====== Listed records ======
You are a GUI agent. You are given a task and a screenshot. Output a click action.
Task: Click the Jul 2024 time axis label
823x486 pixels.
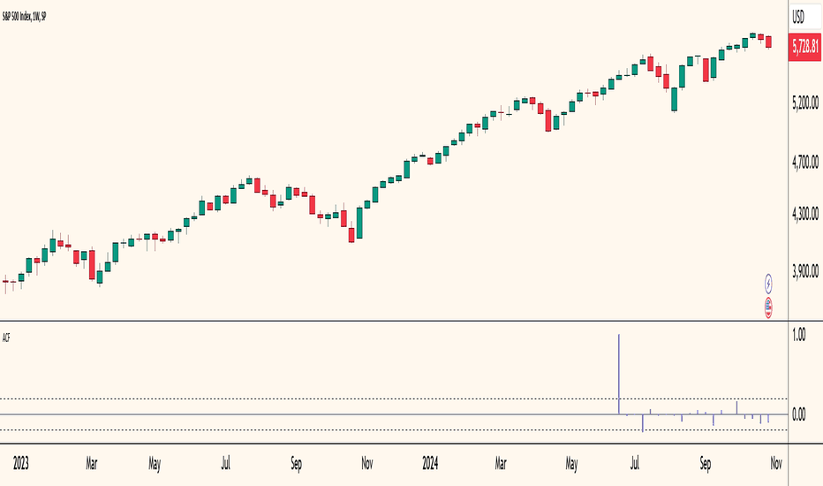pos(635,463)
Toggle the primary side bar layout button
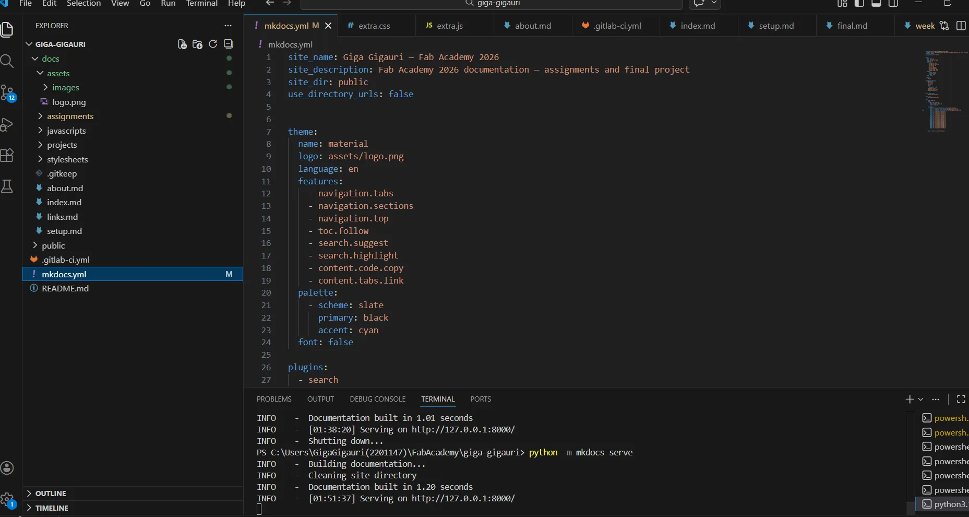Image resolution: width=969 pixels, height=517 pixels. click(x=859, y=4)
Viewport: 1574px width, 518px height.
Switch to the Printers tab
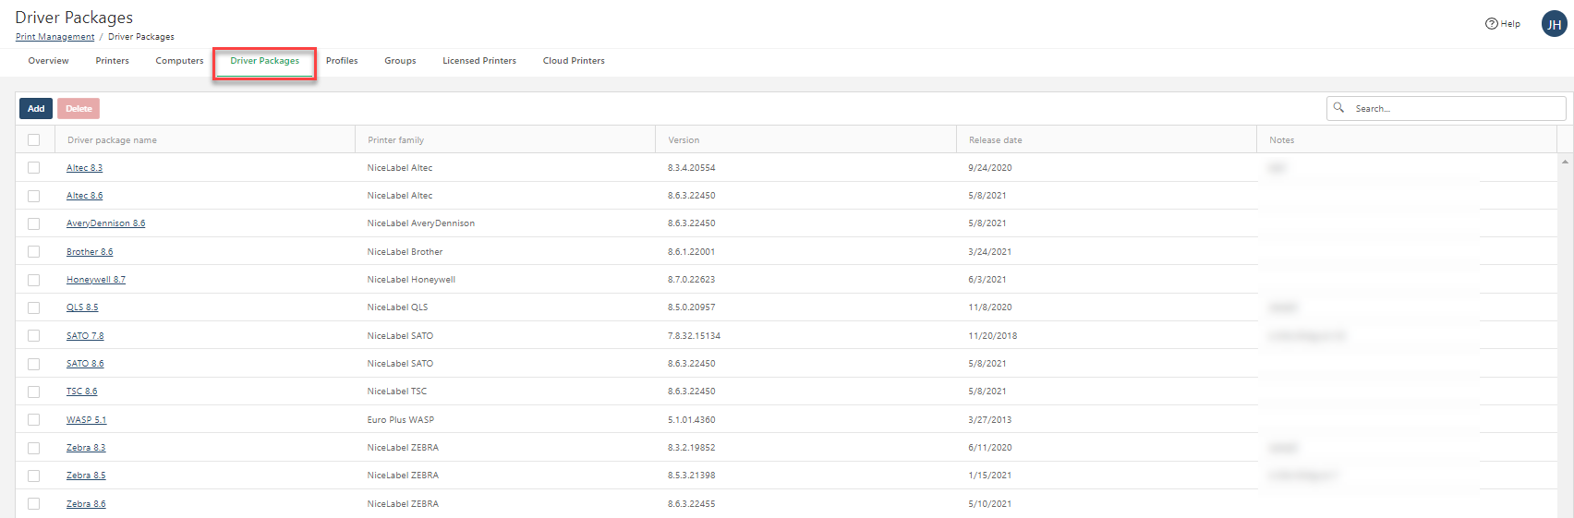(x=112, y=61)
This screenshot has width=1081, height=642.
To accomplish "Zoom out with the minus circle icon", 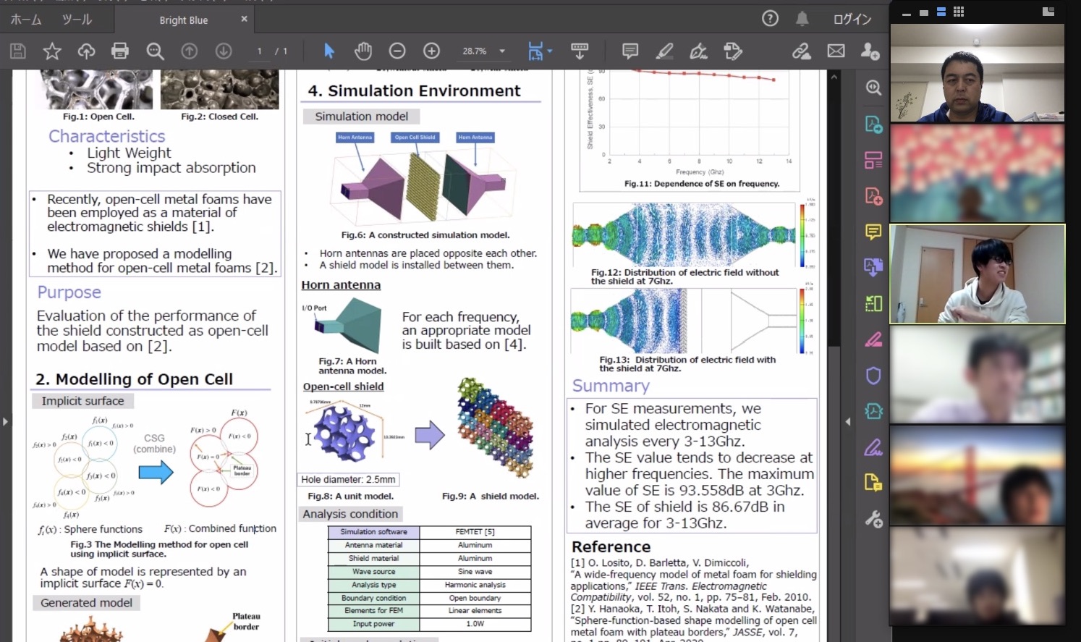I will (x=397, y=51).

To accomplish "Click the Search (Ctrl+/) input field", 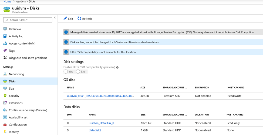I will [x=28, y=20].
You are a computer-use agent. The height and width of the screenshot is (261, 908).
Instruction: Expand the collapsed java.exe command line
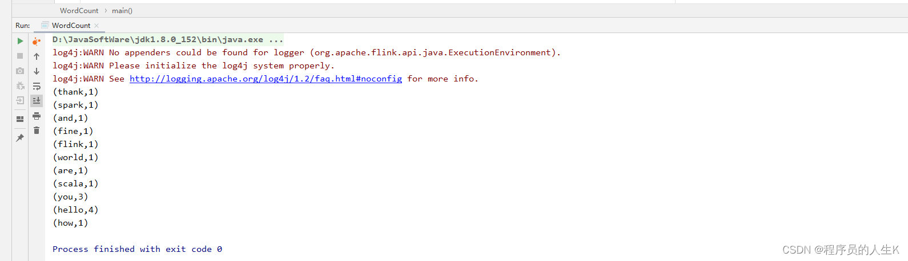coord(276,40)
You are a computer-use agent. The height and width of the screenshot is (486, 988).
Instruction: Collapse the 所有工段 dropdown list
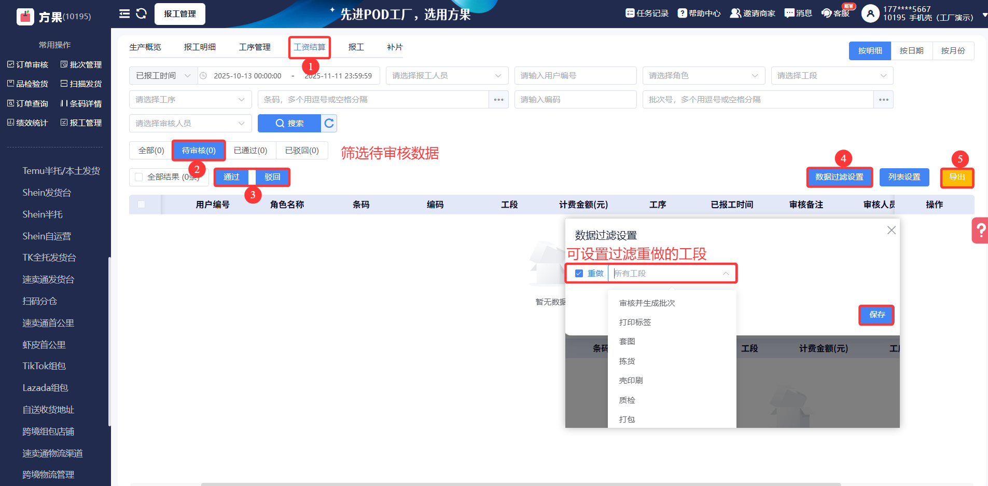[x=726, y=274]
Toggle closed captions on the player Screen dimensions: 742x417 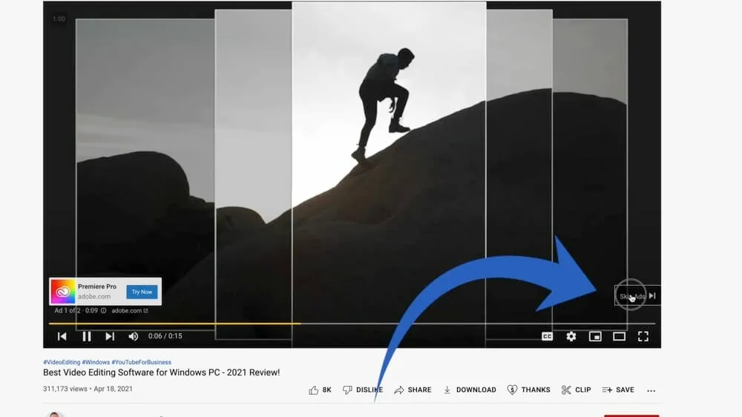pyautogui.click(x=547, y=336)
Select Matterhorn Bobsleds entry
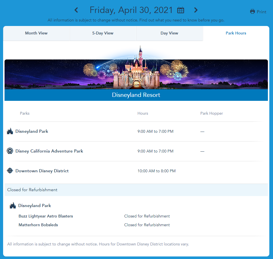The image size is (273, 259). pos(38,225)
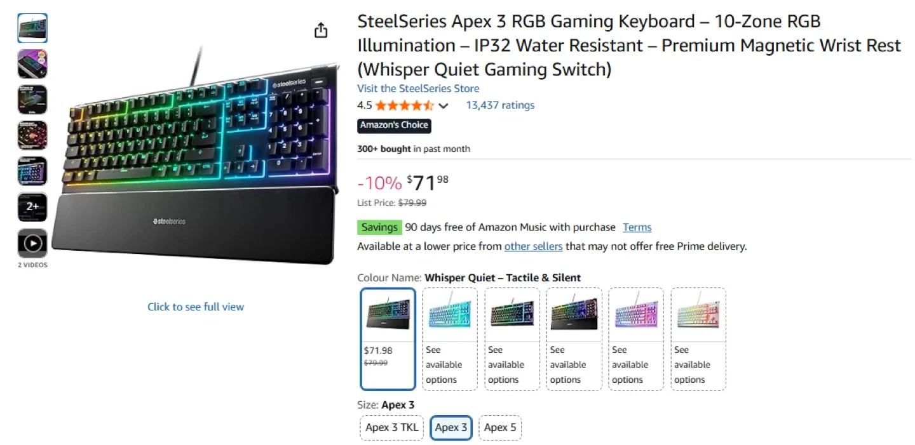Expand the ratings breakdown chevron
This screenshot has height=445, width=915.
(444, 105)
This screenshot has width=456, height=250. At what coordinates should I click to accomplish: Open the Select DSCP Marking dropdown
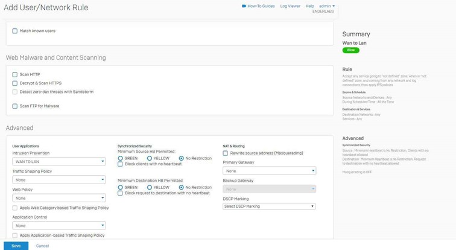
======
*What you are asked to do*: Using only the data above, copy out the lines that include the word "agent".

*Answer box*:
You are a GUI agent. You are given a task and a screenshot. Output a click action.
You are a computer-use agent. The height and width of the screenshot is (261, 908).
You are a computer-use agent. The height and width of the screenshot is (486, 988).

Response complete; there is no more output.